▶ Reading text
Start

The Metropolitan University () (Unimet) is a Venezuelan university founded in 1970 by a group of entrepreneurs led by Eugenio Mendoza Goiticoa in the terrains donated by the businessman Pius Schlageter, father of the Venezuelan painter Eduardo Schlageter. It is in the Terrazas del Ávila section of Caracas.

History 
The university started as a nonprofit organization in 1964 with a mission to develop the curricula for what would become the "Universidad Metropolitana". On 1 October 1970, the "Consejo Nacional de Universidades" approved the plans and projects of the fledgling university.

The first campus was located on the old building of the "Colegio America" in the district of San Bernardino, and began classes on 22 October of that same year.

The first class of 198 students could choose between 5 undergraduate degrees:
 Mechanical engineering
 Electrical engineering 
 Chemical engineering 
 Mathematics 
 Business and Administration

In 1976 the campus was moved to its current location on the eastern city district of "Terrazas del Ávila."

Current campus 

Today, the University has 5,000 students and approximately 500 professors. It is a business-oriented private university, and Business Administration being one of the most important courses offered.

End

▶ Task directions
Can you restate word for word the part of the Metropolitan University text starting with "In 1976 the" and going on through "important courses offered."?

▶ Record list
Start

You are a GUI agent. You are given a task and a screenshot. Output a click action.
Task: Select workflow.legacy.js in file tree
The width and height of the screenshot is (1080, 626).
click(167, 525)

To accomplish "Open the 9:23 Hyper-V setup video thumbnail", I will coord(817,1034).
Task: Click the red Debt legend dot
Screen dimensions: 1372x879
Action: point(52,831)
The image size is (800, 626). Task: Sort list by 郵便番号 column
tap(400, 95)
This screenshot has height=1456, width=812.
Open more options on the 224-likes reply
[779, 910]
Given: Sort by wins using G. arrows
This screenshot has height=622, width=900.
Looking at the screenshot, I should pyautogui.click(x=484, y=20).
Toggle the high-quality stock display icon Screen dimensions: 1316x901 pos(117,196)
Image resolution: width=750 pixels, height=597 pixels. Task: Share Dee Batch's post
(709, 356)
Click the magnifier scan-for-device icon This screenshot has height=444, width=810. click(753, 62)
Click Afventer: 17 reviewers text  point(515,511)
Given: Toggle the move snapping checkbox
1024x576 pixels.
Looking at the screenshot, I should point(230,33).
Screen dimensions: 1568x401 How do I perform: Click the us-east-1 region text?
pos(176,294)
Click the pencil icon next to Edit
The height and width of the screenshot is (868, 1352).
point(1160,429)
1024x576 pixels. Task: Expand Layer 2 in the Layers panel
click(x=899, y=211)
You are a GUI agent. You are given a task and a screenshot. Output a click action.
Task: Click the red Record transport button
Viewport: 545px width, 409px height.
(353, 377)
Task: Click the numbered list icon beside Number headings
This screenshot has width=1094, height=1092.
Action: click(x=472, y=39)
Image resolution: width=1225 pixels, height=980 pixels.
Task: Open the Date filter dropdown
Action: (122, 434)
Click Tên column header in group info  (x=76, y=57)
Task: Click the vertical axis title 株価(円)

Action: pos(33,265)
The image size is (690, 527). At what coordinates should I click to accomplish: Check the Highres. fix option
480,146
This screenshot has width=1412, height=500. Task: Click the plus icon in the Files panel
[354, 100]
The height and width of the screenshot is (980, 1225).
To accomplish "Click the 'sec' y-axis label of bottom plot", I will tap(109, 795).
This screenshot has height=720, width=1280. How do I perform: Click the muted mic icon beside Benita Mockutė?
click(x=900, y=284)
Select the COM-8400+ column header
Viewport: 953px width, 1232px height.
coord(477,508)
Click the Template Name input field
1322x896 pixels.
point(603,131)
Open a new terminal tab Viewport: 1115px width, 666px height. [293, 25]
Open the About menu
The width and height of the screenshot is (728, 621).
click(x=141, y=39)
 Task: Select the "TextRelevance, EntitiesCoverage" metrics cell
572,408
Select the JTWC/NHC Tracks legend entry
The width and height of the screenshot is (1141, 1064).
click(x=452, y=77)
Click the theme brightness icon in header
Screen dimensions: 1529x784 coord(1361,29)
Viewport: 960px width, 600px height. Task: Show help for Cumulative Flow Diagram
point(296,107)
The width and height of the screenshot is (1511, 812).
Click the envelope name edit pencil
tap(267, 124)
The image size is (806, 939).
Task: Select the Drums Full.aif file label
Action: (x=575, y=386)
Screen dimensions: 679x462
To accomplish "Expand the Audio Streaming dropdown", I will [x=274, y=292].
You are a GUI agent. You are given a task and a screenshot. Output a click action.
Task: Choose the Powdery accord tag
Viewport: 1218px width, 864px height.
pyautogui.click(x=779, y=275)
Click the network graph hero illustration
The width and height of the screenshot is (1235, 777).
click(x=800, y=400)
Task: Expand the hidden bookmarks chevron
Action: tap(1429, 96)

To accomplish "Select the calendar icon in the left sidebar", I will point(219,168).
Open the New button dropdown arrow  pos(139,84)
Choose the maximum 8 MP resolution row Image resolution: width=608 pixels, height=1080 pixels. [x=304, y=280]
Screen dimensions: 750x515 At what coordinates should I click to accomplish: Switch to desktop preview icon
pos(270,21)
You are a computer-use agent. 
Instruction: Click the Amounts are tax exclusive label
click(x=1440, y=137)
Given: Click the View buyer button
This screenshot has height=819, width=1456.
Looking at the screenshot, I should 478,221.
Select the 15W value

End

▶ The output
In 1976 the campus was moved to its current location on the eastern city district of "Terrazas del Ávila."

Current campus 

Today, the University has 5,000 students and approximately 500 professors. It is a business-oriented private university, and Business Administration being one of the most important courses offered.